Tak, zdecydowanie przesadzasz i sama się nakręcasz. Jeśli jeszcze z tego powodu robisz mu aferki lub strzelasz fochy to kiepsko :)

Takie podejście często wynika z niskiej samooceny lub młodego wieku. Jak sobie z tym poradzić? Popracować nad sobą, swoją samooceną i nie zatruwać sobie związku :)
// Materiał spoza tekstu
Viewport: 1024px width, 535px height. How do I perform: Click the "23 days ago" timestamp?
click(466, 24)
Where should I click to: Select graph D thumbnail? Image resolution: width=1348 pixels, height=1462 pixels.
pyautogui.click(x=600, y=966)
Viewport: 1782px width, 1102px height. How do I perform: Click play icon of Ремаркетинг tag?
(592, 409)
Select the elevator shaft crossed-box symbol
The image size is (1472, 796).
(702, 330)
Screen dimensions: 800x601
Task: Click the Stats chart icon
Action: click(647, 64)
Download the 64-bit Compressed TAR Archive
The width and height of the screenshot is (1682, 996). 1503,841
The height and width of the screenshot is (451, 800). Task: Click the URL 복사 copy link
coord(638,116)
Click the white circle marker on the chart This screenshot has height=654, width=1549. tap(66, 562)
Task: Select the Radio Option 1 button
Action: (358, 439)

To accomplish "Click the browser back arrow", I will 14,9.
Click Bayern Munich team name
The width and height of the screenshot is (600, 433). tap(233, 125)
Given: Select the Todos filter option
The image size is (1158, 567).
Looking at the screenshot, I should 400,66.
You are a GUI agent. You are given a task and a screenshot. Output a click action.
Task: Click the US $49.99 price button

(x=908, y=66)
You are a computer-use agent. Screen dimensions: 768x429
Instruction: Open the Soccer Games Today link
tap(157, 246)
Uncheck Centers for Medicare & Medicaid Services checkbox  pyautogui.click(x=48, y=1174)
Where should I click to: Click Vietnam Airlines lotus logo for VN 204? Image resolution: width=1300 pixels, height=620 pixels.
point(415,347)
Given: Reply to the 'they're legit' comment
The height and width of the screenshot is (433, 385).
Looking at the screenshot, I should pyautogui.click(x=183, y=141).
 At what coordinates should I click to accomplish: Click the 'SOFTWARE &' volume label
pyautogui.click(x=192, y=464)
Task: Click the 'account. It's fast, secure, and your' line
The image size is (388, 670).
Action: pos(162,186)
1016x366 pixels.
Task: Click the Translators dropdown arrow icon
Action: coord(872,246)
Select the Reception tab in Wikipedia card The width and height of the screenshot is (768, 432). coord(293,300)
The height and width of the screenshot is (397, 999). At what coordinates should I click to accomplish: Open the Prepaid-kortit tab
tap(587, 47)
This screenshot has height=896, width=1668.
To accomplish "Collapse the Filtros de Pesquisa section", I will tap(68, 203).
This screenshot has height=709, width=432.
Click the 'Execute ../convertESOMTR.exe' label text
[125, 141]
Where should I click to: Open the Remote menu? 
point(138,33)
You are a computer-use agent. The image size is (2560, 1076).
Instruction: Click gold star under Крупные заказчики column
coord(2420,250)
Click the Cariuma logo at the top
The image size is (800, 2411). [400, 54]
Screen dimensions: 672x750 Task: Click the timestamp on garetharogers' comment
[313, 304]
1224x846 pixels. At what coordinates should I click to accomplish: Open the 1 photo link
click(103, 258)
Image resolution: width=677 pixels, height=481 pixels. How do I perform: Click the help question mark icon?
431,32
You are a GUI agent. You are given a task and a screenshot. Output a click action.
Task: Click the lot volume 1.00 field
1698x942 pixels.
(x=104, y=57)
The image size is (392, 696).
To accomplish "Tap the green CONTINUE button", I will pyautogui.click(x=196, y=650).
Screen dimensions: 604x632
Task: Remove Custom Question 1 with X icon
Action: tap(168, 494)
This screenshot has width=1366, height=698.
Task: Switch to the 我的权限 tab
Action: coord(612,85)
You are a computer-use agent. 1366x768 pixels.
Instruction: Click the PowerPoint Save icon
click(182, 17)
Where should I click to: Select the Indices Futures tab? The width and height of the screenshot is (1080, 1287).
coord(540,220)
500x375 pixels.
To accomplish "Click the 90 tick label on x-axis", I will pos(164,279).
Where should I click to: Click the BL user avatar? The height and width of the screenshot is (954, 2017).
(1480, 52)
Nie mam niskiej samooceny ani jakoś specjalnie młoda nie jestem. Zostałam oszukana i zdradzona kiedyś może dlatego teraz tak się boje , ze znowu będzie to samo 

Nie masz wpływu. Bierz co najlepsze z tej relacji i ciesz się chwilą 

Boisz się odrzucenia, bo ciebie można przecież tylko zostawić, wszak prawie każda jest lepsza od ciebie. 
a myślisz tak tylko dlatego, ze siebie nie cenisz i nie kochasz. Zainteresuj się tym, jak to zmienić, na pewno są jakieś metody by dojść do tego szybciej niż sama byś doszła. 
a zostawiony może być każdy z nas, ciagle kogoś tracimy, bo drogi się rozeszły, bo człowiek umarł, bo ma inne plany, ale to z nami samymi nie ma nic wspólnego. Każdy ma prawo żyć jak chce, ci którzy nas opuszczają tez :) 

Tak przesadzasz. 

Kolejny temat, ktory tylko potwierdza to samo.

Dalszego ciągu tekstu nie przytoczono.